:: Brano estratto ::

Gli animali stanno in giro liberi a pascolare: sulla statale incontro branchi di cavalli, mandrie di mucche e finalmente quei quadrupedi che, da quando ero bambino, lego nel mio immaginario al viaggio d’avventura: finalmente i cammelli!
Non posso fare a meno di fermarmi e guardarmi negli occhi con quello più vicino alla strada, che mi fissa con aria interrogativa e un po strafottente, ignaro del perché un umano stia lì a fissare lui con aria da coglione gongolante.
Mai potrà capire cosa sto provando, e di certo non vado a spiegarglielo.
La cosa che nei video delle paris-dakar e dei film d ‘avventura non si sente, ne tantomeno ti dicono, è l’odore nauseabondo di queste bestie. Probabilmente è dovuto all’ urina stracondensata che producono dovendo il più possibile trattenere i liquidi.
Nel giro di un centinaio di km il paesaggio cambia decisamente verso il desertico o giu di lì.
L’unica cosa che rimane costantemente malefica è la fattura dell’asfalto:
decisamente il più brutto che abbia mai visto in vita mia su una statale.
Non ci sono soltanto buche e sabbia: la cosa apparentemente più pericolosa sono i solchi lasciati dai camion, qui più profondi che altrove.
E l’asfalto sbriciolato dagli sbalzi termici non aiuta di certo.
Però la strada è dritta invita a correre, e una volta trovato il tuo solco vai che è una bellezza.
Di tanto in tanto qualche saltino, che con la moto carica non è proprio il massimo della sicurezza.
Dopo una ventina di giorni senza piscina e avvolto dall’ afosa umidità delle regioni attraversate non sono più tanto in forma,
ma ancora riesco a spingere sulle pedane e a tirare il manubrio.
Fa molto caldo, ma finalmente è caldo secco.
La temperatura percepita è più sostenibile, ma in moto sembra di stare di fronte a un asciugacappelli gigante,
e il fatto di avere solo una canottiera sotto il giubotto traforato aumenta questa percezione.
Non ho dubbi fin da ora: questa è una terra tosta, e ora sono davvero nel viaggio che avevo immaginato.
Il mio instant road book prevede che in serata arrivi ad Atyrau, la prima città grande sulla strada,
per poi andare verso Aktobe, a nord, e scendere poi verso Aral.
Ma a viaggiare verso est si perde sempre tempo perché si corre in direzione opposta al sole e, aggiungendoci l’ora in più di fuso orario, la giornata sta per finire.
Quando viaggi in moto sei come lo gnomone di una meridiana grande quanto il mondo:
per tutta la giornata insegui la tua ombra e quando la vedi stagliarsi lunga davanti a te, allora vuol dire che è tardi e devi fermarti.
Riesco a raggiungere la cittadina di Aqqystau e inizio a cercare da dormire che è gia crepuscolo.
Provo a chiedere per strada ma nessuno mi vuole dare indicazioni, sono molto diffidenti.
Sto per entrare in un posto quando un Suv si ferma e l’uomo alla guida mi chiede se ho bisogno di un hotel.

:::
:: Record riportati ::

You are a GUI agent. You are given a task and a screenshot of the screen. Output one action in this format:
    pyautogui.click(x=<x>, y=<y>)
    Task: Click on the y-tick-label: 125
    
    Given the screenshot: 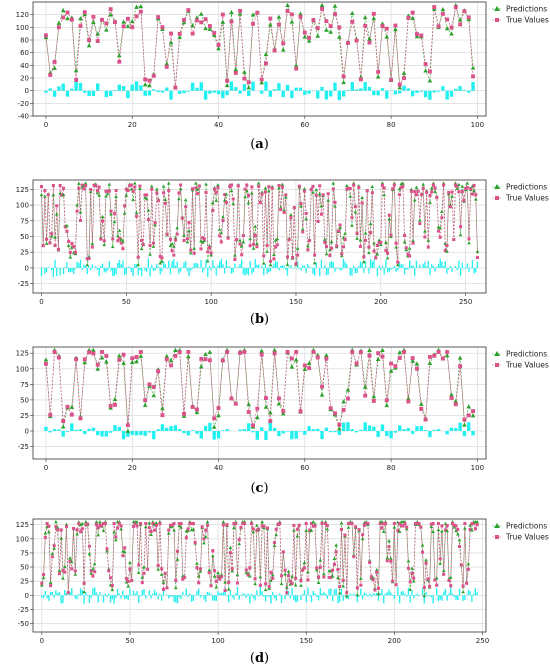 What is the action you would take?
    pyautogui.click(x=22, y=525)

:::

### Istruzioni
1. Secondo il brano sul viaggio in moto, a cosa è probabilmente dovuto l'odore nauseabondo dei cammelli?
2. Scrivi il seguito del brano sul viaggio in moto, a partire dall'ultima frase riportata.
I record non servono a nulla per questo lavoro.

### Risposte
1. All'urina stracondensata che producono, dovendo trattenere il più possibile i liquidi.

2.
Con lui ci sono una donna giovane e un bambino, seduto dietro.
Lo seguo e mi porta in una locanda a due piani.
All’interno trovo due ragazze sui 16 anni e due uomini della mia età , di cui uno visibilmente ubriaco.
Comincia a contrattare e a ripetermi che lui è il padrone del posto.
Ok per il prezzo, ma la moto dove la metto?
Mi dice perentoriamente di seguirlo e mi apre un cancello di ferro rosso sbiadito chiuso con un grosso travetto in legno.
Non ha pazienza per le mie difficili operazioni di manovra a moto carica.
Continua a dirmi di stare tranquillo per la moto in maniera molto fisica, avvicinandosi molto al mio viso, dandomi pacche sulle spalle e abbracciandomi.
La conversazione è difficile perché il suo russo ha una forte inflessione kazaka: e il kazako sembra un misto tra turco e cinese, parlato molto velocemente, quasi incazzoso.
Per farvi capire: in russo “mille” si pronuncia “tìzici”, loro dicono “tìsci”.
Metteteci che è pure mbriaco , devo farmi ripetere più volte le cose.
Quando finalmente va via provo a comunicare con le ragazze ma colpo di scena: le ragazze non parlano russo!
E sì! Succederà spesso qui, che i giovani non parlino russo.
Ci si arrangia a gesti come una volta.
La camera sta di sopra, e la ragazza mi fa togliere gli stivali sul pianerottolo.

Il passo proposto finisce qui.